Exercise directions:
Copy all of the data below word for word, leaving out the pictures.

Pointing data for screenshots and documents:
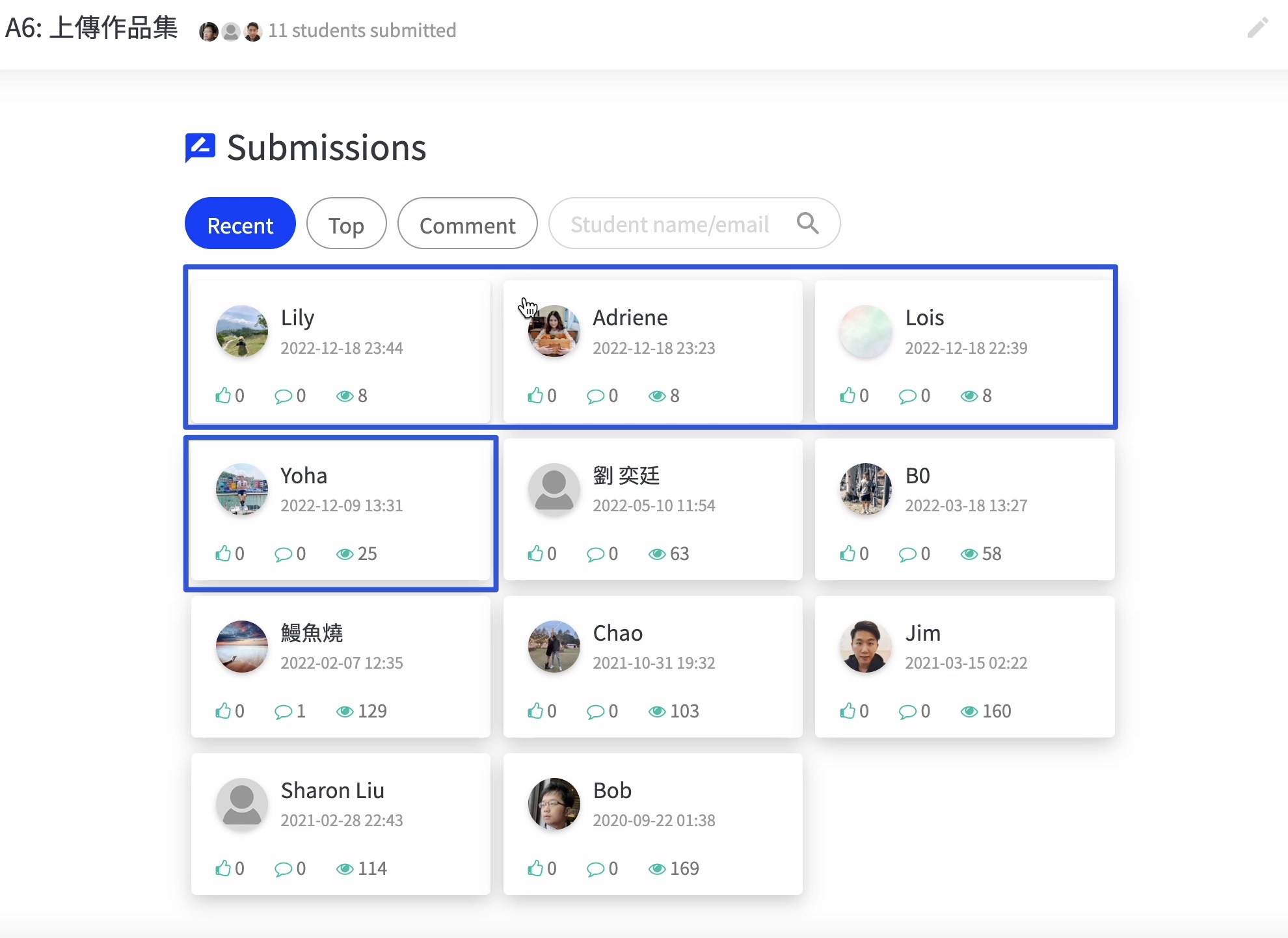Click Adriene's profile photo
Viewport: 1288px width, 938px height.
pyautogui.click(x=554, y=331)
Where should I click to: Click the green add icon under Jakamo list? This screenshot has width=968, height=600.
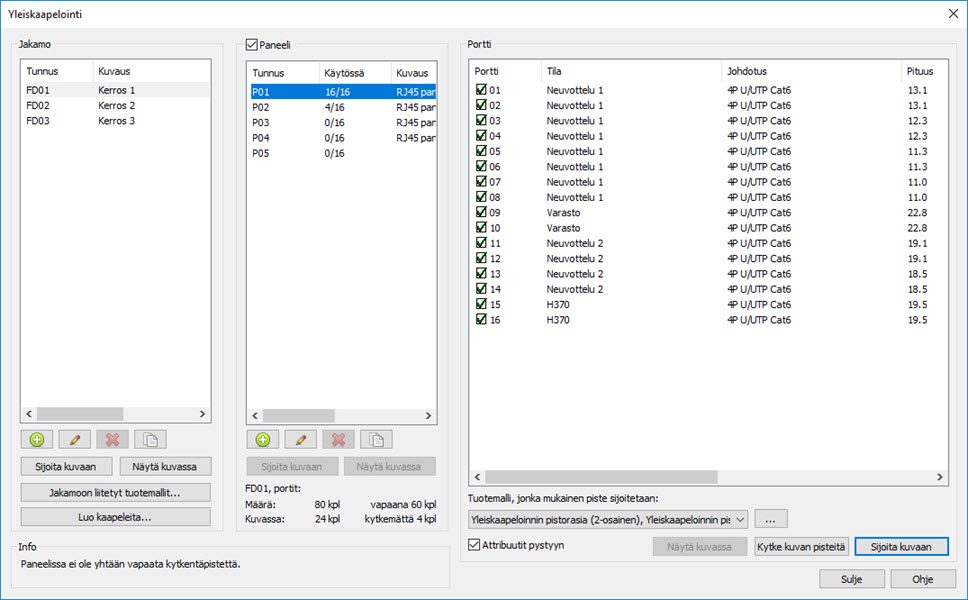point(37,439)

Solved problem:
Click Adriene's profile photo
Viewport: 1288px width, 938px height.
pyautogui.click(x=554, y=331)
Where should I click to: Click the green add icon under Jakamo list? This screenshot has width=968, height=600.
point(37,439)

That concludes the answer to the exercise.